Un film gnangnan au rythme trop lent (plans larges sur la nature) qui essaye de retrouver l'atmosphère du choc des classes du roman de DH Lawrence sans y arriver. On s'ennuie ferme pendant les 3/4 du film. Par contre Marina Hands livre une prestation tout à fait honnête.
pas terrible. ont sent clairement qu'ont est plongé dans un monde de l'après première guerre mondiale, un monde en pleine évolution pas mal traditionnel mais pas assez, il aurait fallu raconter l'histoire dans l'année 1800, le film est ultra mou et n'avance a rien le film très long, le scénario n'est pas très crédible c'est plus une excuse le scénario pour faire un film de tradition . ont salut tout de meme le jeux d'actrices et l'exellente mise en scène, de belle jupes qui marque l'époque de début de modernité (les filles n'ayant plus a porter de longue robes en V) et sont moins controlé par les hommes. mais l'époque 1900 n'est pas vriment la bonne époque pour faire un film de tradition.
C'est l'hiver et Lady Chatterley se morfond auprès de son mari Sir Clifford, revenu de la Grande Guerre infirme et probablement atteint dans sa virilité.

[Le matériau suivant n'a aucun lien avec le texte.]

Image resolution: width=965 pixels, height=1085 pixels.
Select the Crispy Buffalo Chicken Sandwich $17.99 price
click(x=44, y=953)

L'épouse noue avec le garde-chasse du domaine, Parkin, entrevu par hasard le dos nu et large -trouble inattendu pour la jeune femme pudique- une relation de voisinage d'abord distante. Suivront, en harmonie avec le printemps puis l'été, un désir hésitant et de brèves étreintes, un apprivoisement mutuel spoiler: qui se transforme en véritable amour.

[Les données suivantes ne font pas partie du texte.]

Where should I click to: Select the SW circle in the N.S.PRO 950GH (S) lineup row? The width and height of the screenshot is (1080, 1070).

On a de l'oeuvre originelle de DH Lawrence l'idée peut-être fausse d'un roman rose ou de gare complaisant et superficiel, avec pour sujet l'adulfère; adultère scandaleux entre une épouse de la haute société anglaise et un de ses employés. Préjugé né sans doute de médiocres adaptations cinématographiques telle que celle, érotique, de Juste Jaeckin avec Sylvia Kristel. On note que la réalisatrice Pascale Ferran a gommé le mot "amant" du titre: la cinéaste ne s'intéresse pas aux notions d'adultère et de morale conjugale. Son film, très simple finalement, est le portrait d'une jeune femme qui nait à la sensualité et à la volupté, voire qui s'émancipe par l'amour. La relation qu'entretient Lady Chatterley avec le garde-chasse semble être une constante découverte de sentiments et de sensations que le mariage avec Clifford n'a apparemment pas permis d'explorer. Délicat et sensible, ouvertement romantique dans sa représentation de la naure absolument indissociable de l'intrigue amoureuse, le film ne verse pas pour autant dans l'eau de rose ou le glamour. L'amant n'est pas le jeune premier dont peuvent rêver les jeunes filles; tandis que Marina Hands, aussi jolie soit-elle, ne fait pas dans le numéro de charme. L'actrice rayonne dans les expressions de pudeur de l'héroine (et d'impudeur dans certains moments), de candeur et de bonté. Son personnage et celui de Parkin nous touchent parce qu'ils sont dans la modestie, le silence souvent et la gaucherie parfois, très éloignés des clichés sur la passion et la séduction.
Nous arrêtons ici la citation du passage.